Chaminade students conducted a breakout session that demonstrated best practices and successful programs. Celia Pang, Donna Diaz and Kapualani Mashima highlighted student leadership development through both the Project SHINE tutorial and TCP’s mentoring initiatives. They were alsoinvited to showcase their work in a poster session. All three are enrolled in BU 480 at Chaminade, and are exploring civic engagement and sustainability in managing non-profit organizations. Of course, all three are also instrumental in the service learning projects they represent.
The Service-Learning gang had a busy semester. In addition to a faculty presentation at the WASC conference, four CUH students presented at the ninth annual Continuums of Service Conference in Bellevue, Washington.
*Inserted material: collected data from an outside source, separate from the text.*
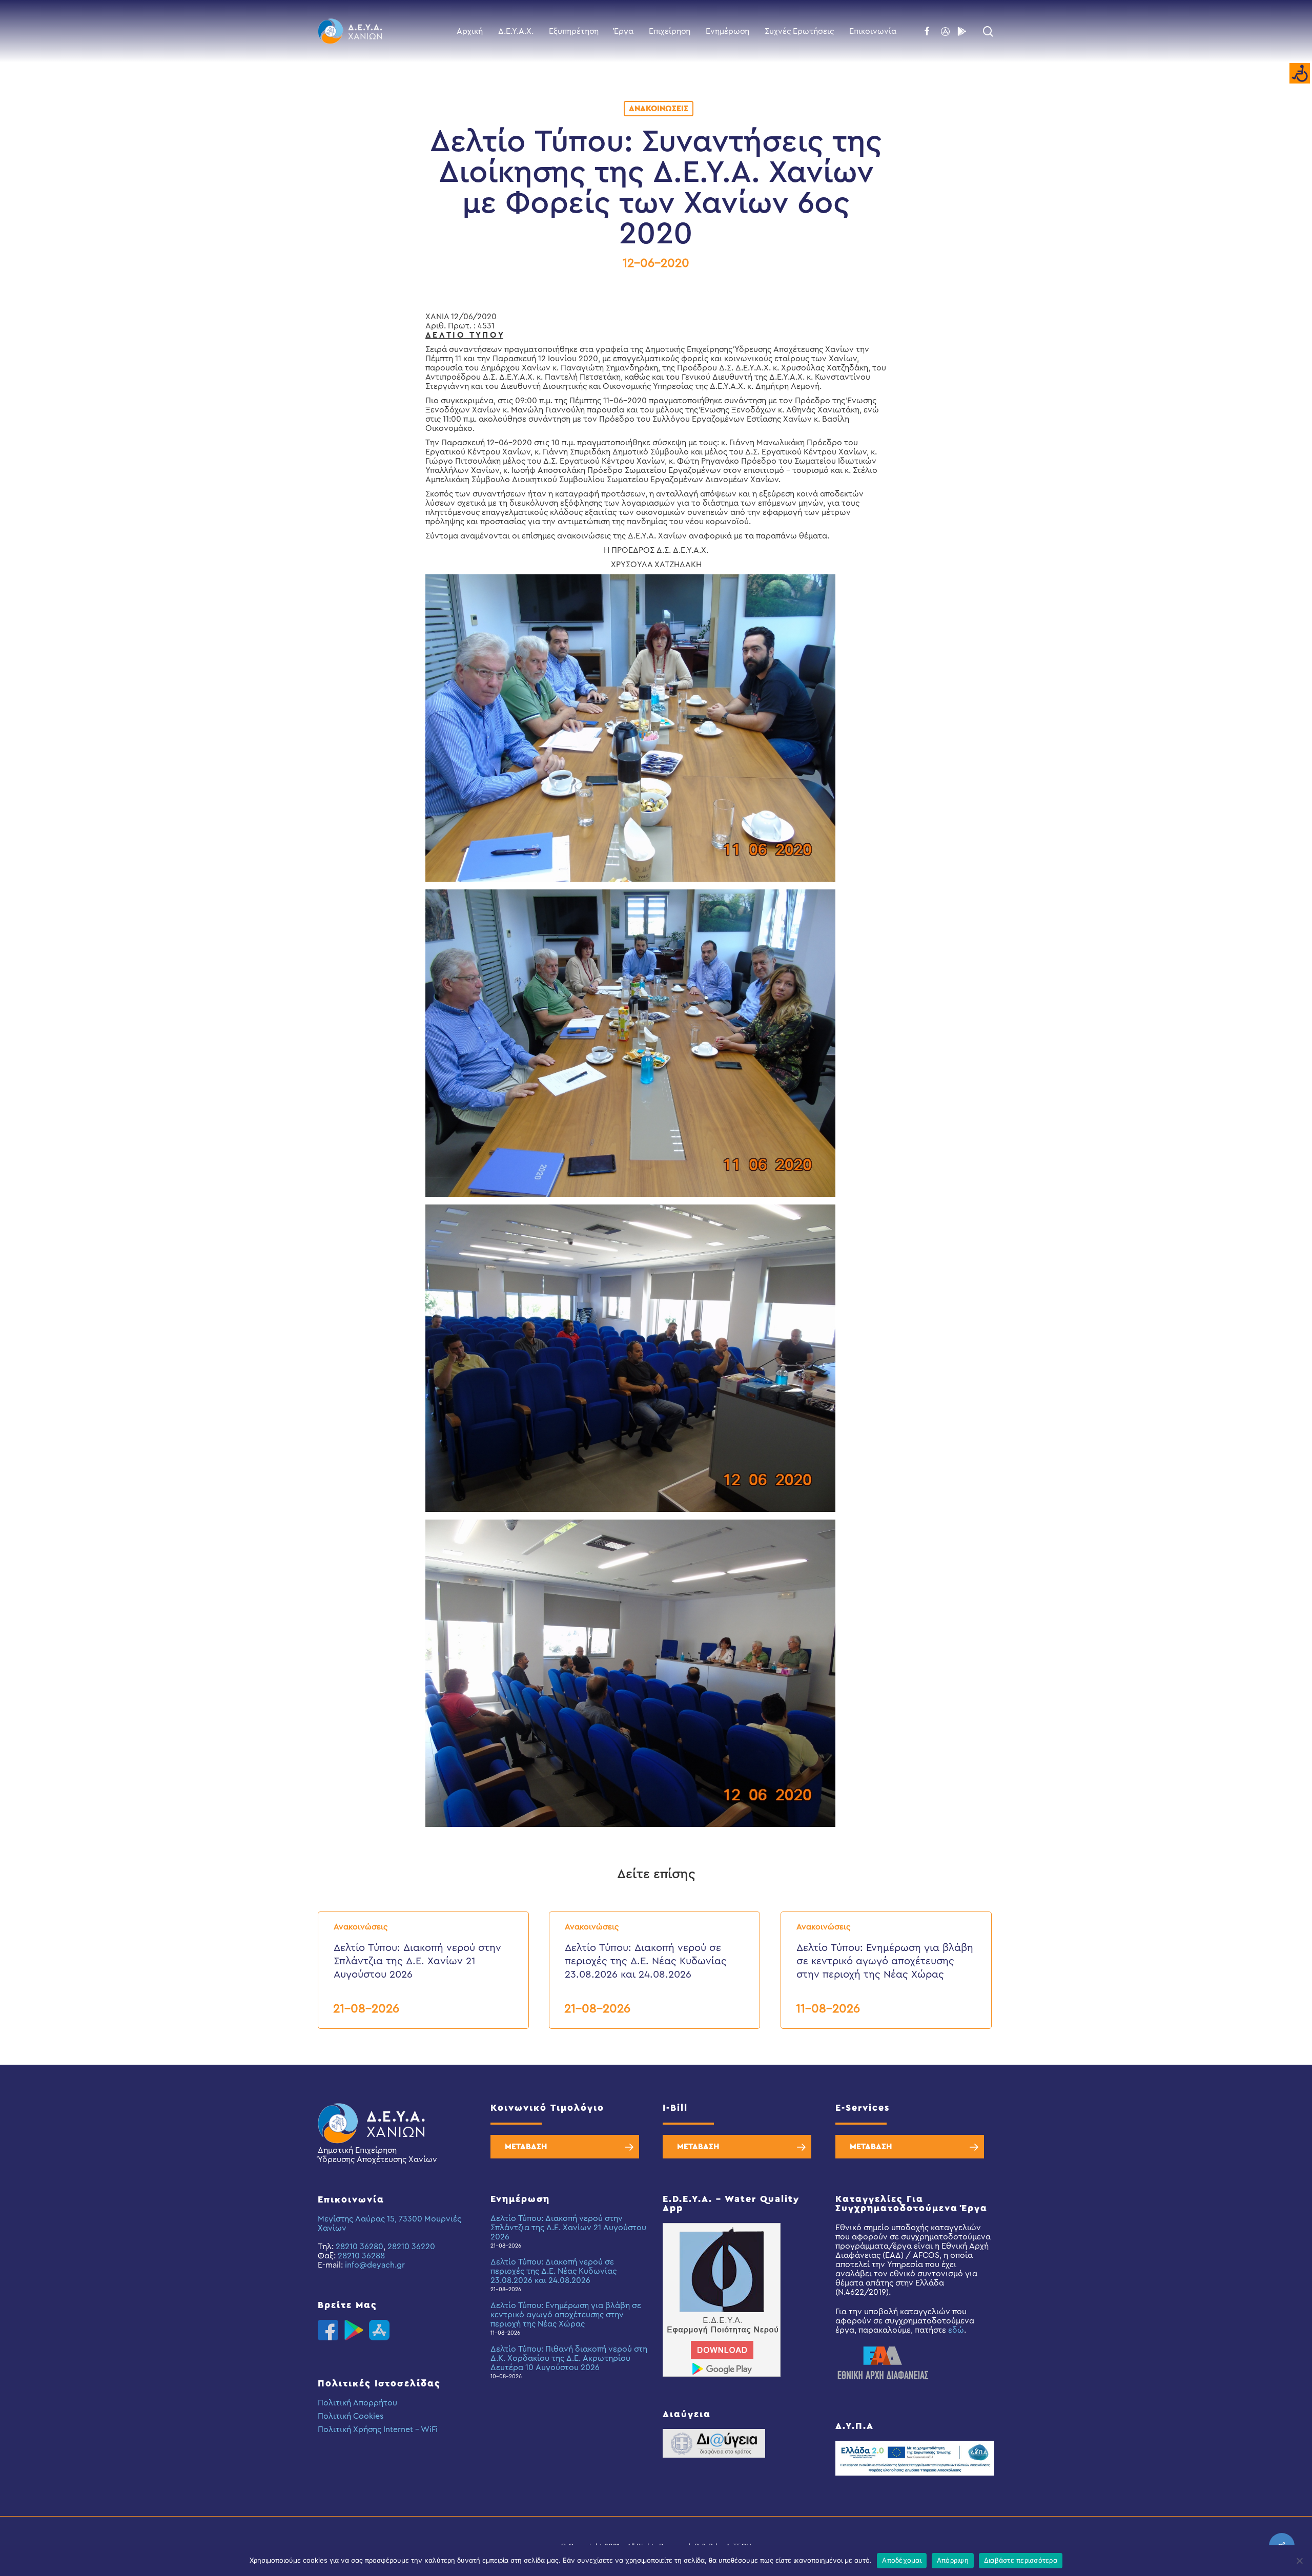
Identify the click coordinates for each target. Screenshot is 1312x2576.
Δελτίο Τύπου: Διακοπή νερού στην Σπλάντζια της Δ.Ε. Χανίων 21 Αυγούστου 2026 (568, 2227)
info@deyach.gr (375, 2265)
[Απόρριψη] (1299, 2561)
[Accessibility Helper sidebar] (1299, 73)
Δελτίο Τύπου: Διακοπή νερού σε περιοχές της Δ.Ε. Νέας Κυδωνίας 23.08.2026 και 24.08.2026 (553, 2271)
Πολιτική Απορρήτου (357, 2403)
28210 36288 (361, 2256)
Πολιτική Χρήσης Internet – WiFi (378, 2429)
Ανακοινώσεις (658, 109)
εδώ (956, 2330)
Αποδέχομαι (901, 2560)
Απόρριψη (953, 2560)
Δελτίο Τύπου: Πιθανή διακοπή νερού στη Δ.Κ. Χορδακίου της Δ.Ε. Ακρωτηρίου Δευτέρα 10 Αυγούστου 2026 (568, 2358)
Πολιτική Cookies (350, 2416)
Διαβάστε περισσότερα (1020, 2560)
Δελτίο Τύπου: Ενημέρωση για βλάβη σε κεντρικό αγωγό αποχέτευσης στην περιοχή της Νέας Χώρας (565, 2314)
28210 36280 (359, 2246)
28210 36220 (411, 2246)
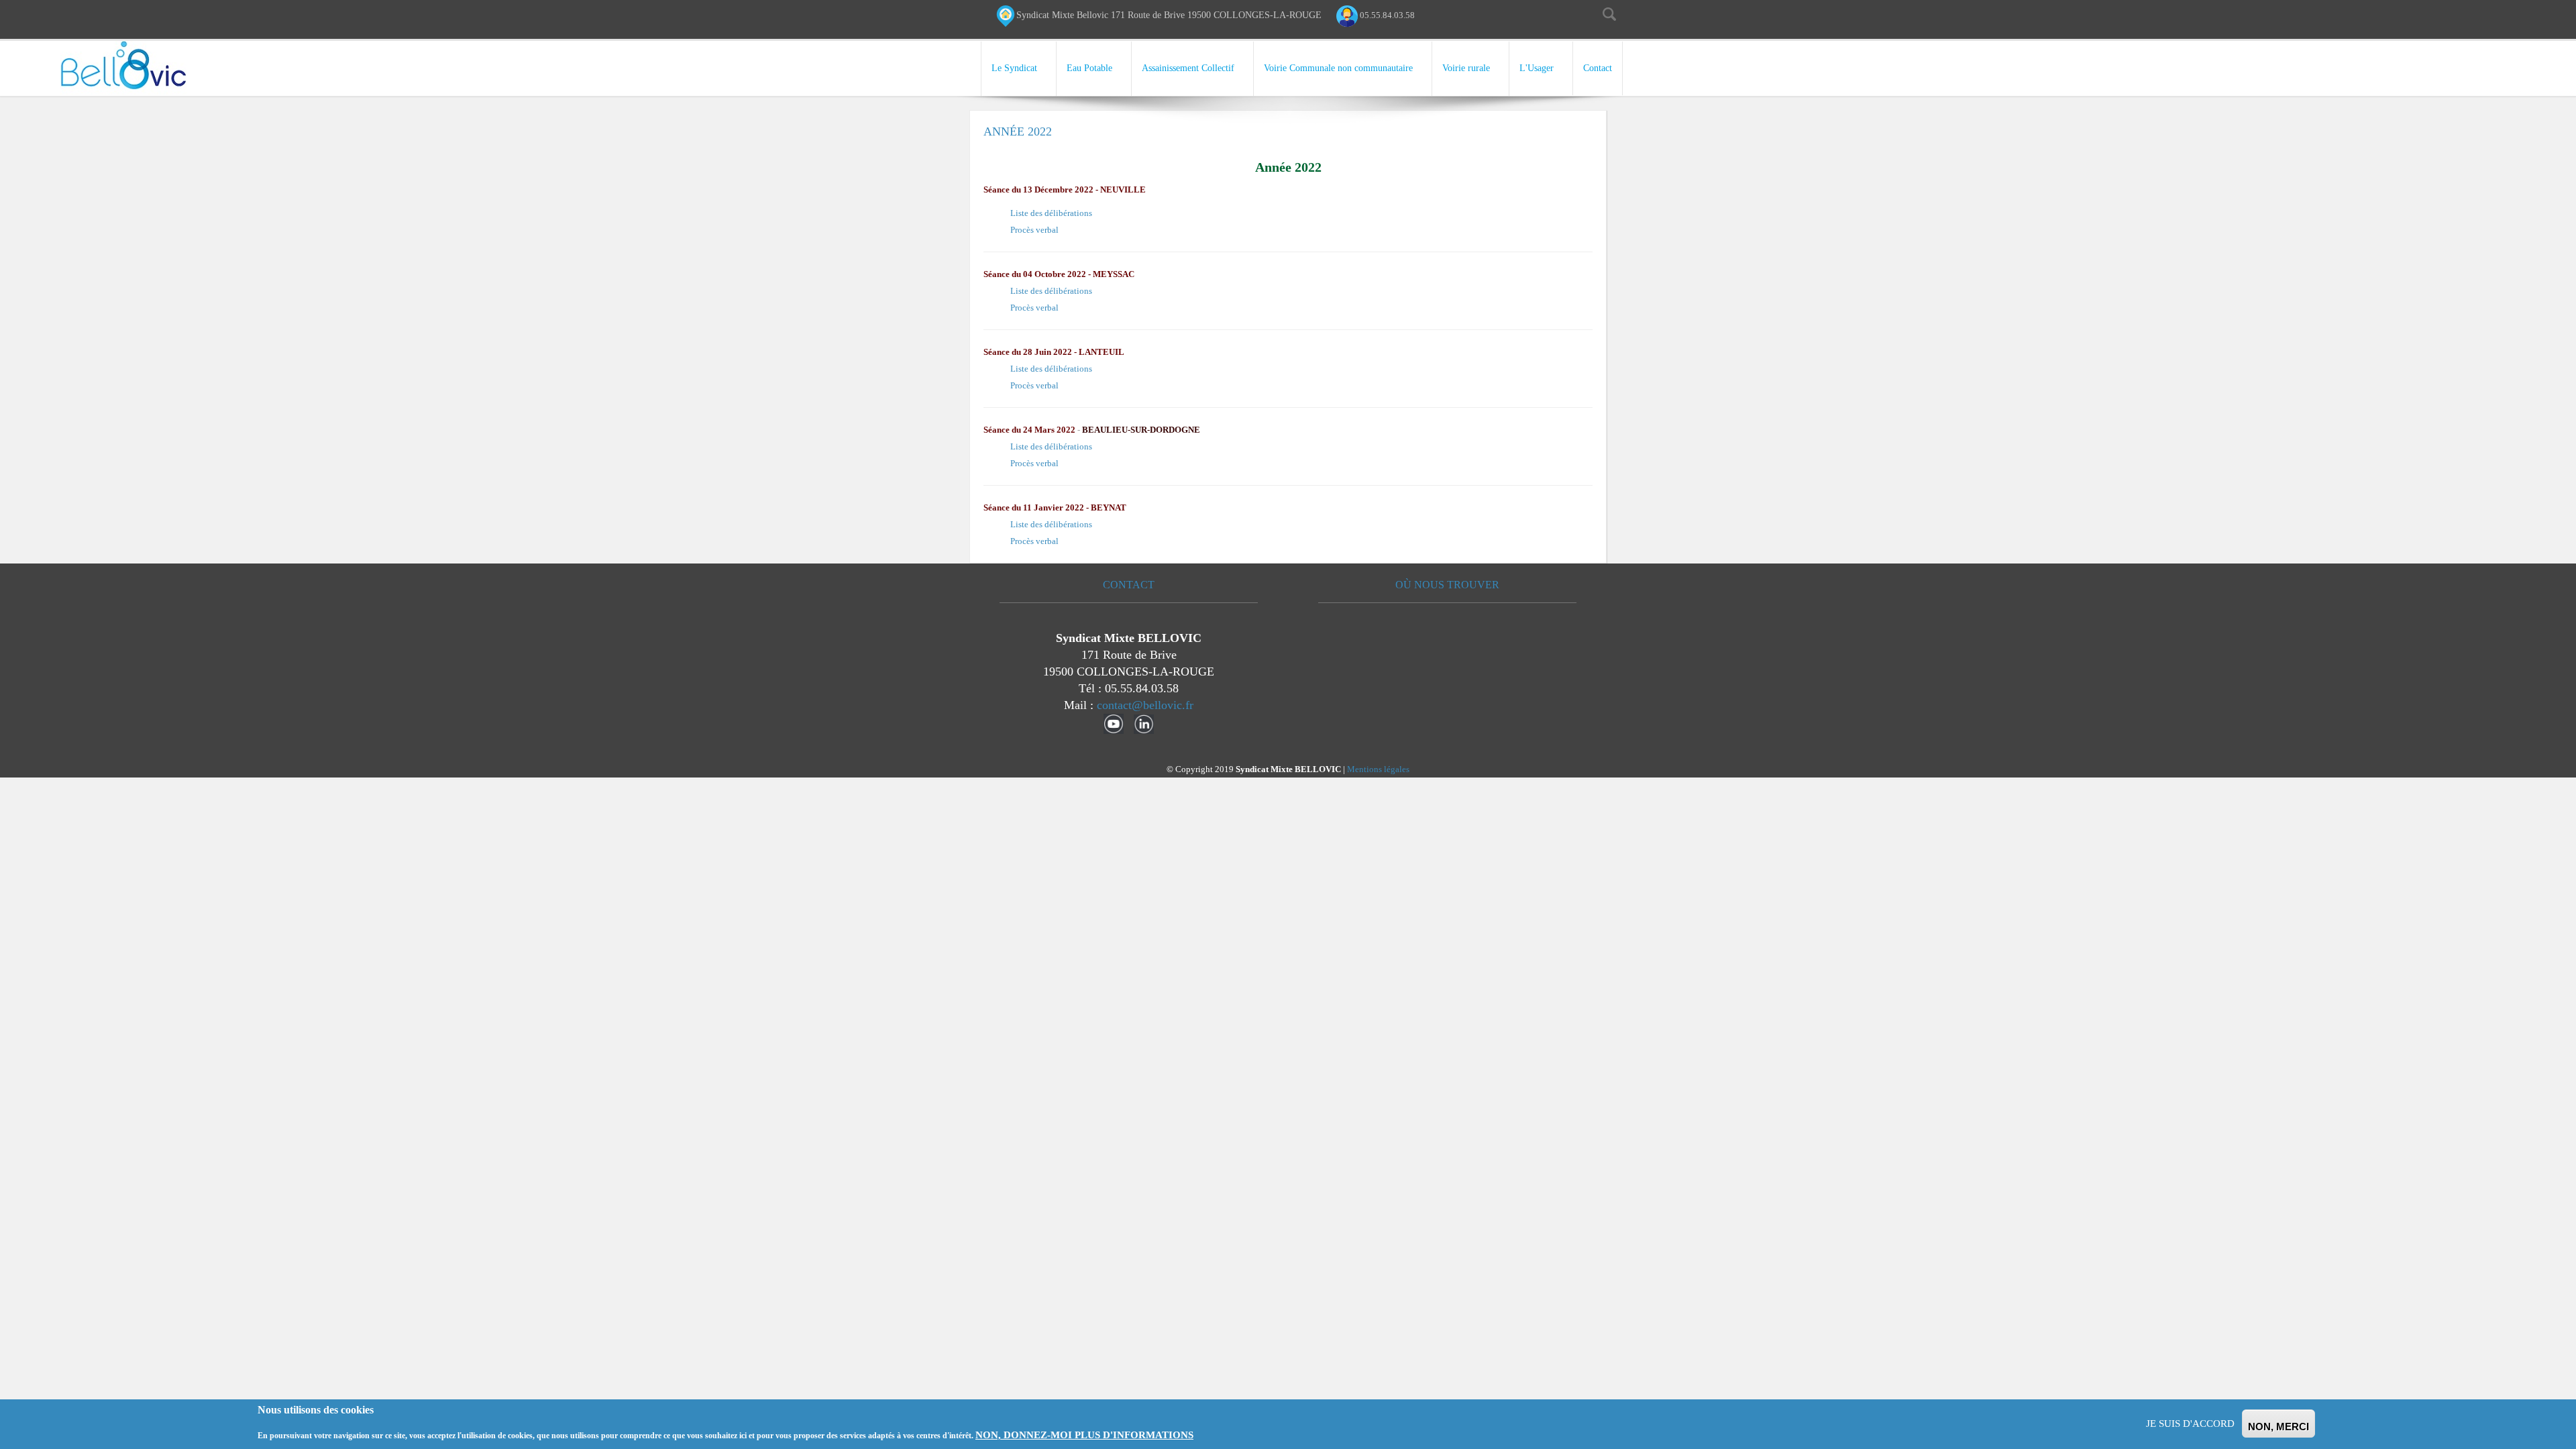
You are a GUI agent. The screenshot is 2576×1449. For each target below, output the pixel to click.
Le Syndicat (1014, 68)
This year’s theme was “Engaging Leadership: New Visions, Voices, and Models.” They generated exciting conversations and ideas from a large audience.
“Our facilitation of the discussion at the conference yielded many tools and different perspectives on the pressing questions around sustainability. The synergy was exciting for me,” said Celia Pang, one of the student presenters from Tanna’s business law and ethics class. “Everyone who came to our presentation was there for the same reason … exploring sustainability, student leadership and the importance of service-learning in reaching out into the community.”
Donna Diaz, another BU480 student presenter, agreed. “Through the conference, we were able to share our knowledge and experiences, but we actually gained a wealth of material on how to better manage and sustain our projects.”
Presenter Kapualani Mashima said, “The skills and experience we gained through our BU480 course and numerous presentations have helped us to prepare for our diverse career paths. We all need to feel empowered to stand up, speak out, and make changes to ensure a better and brighter future for all!” she said.
Candice Sakuda, director of Service-Learning, also attended a special day-long pre-conference session titled, “Service-Learning and Indigenous Communities Forum,” which addressed service to Native Hawaiians and Pacific Islanders, as well as Native Americans. Tanna and Gail Grabowsky gave a presentation on service-learning as a means to achieve a “deep fix” for social issues, exploring ways to move beyond “band-aid” service to offering service that helps solve problems (through advocacy, legislative testimony, research, etc).
Dahlia Asuega, a Service-Learning community partner, brought the entire conference to tears and laughter with her inspirational keynote speech. She spoke of Mutual Housing’s Palolo efforts and their appreciation for service-learning’s role in the changes that they’ve been able to realize. She recognized Sakuda and Chaminade University several times, along with the University of Hawai'i at Manoa and Kapi'olani Community College, in the speech.